━━━ WORKING DATA

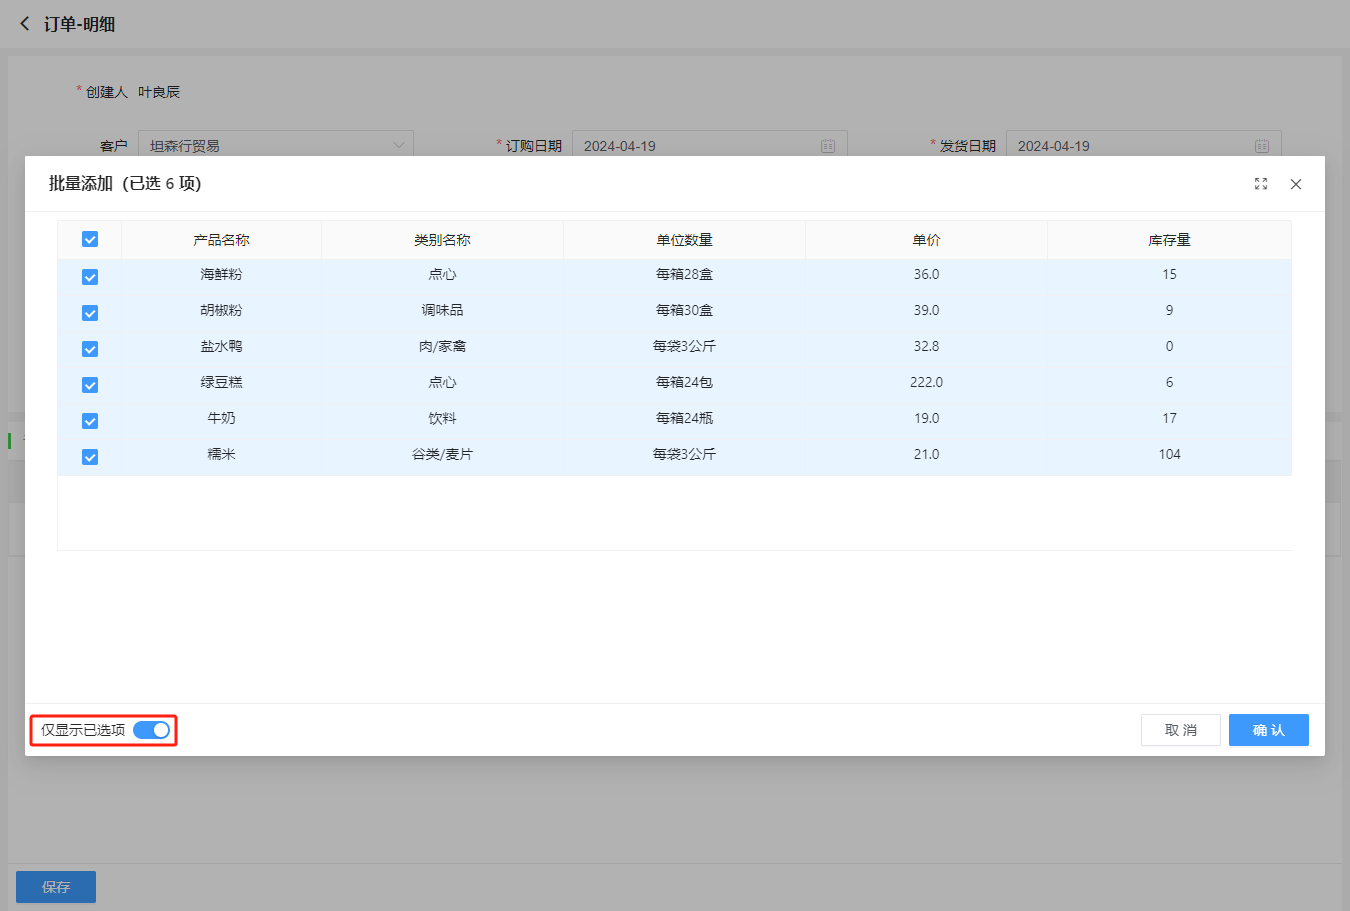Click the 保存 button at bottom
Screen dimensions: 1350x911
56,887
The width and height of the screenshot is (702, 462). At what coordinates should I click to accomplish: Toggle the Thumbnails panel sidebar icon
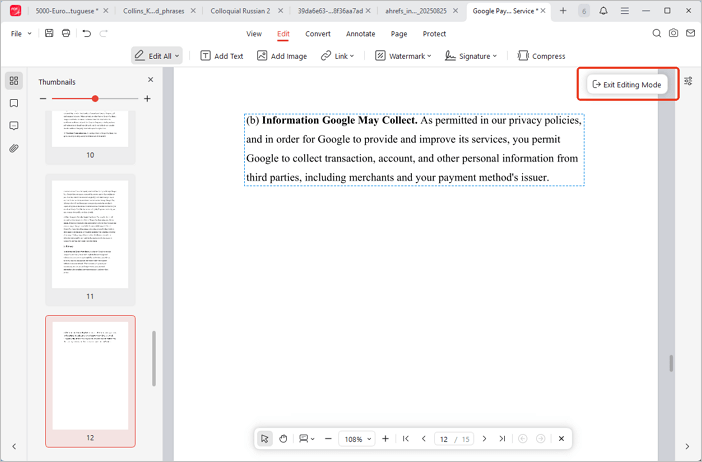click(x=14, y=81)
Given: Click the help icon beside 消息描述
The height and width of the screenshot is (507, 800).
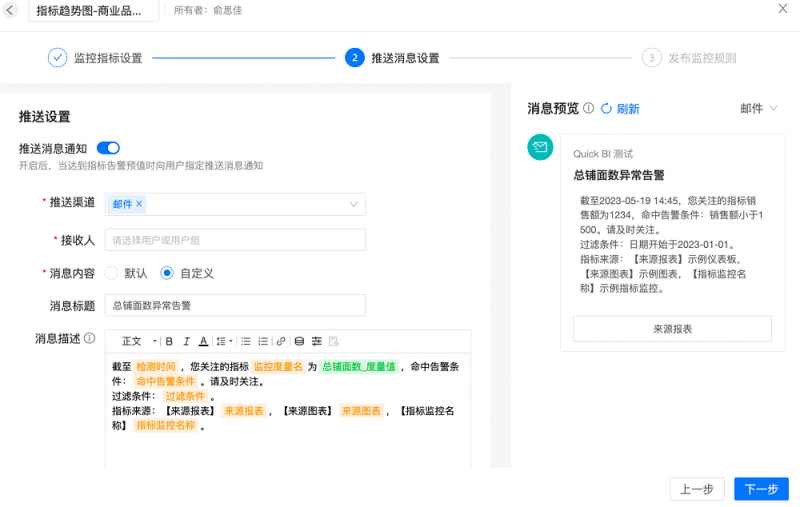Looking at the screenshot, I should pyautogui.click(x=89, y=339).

━━━━━━

*EXERCISE DETAILS*. Print the material above verbatim, leaving out the pictures.

*RESULT OF THE TASK*.
Click the 保存 button at bottom
Screen dimensions: 1350x911
56,887
The width and height of the screenshot is (702, 462). At what coordinates should I click to accomplish: Toggle the Thumbnails panel sidebar icon
click(x=14, y=81)
Given: Click the help icon beside 消息描述
The height and width of the screenshot is (507, 800).
Looking at the screenshot, I should pyautogui.click(x=89, y=339).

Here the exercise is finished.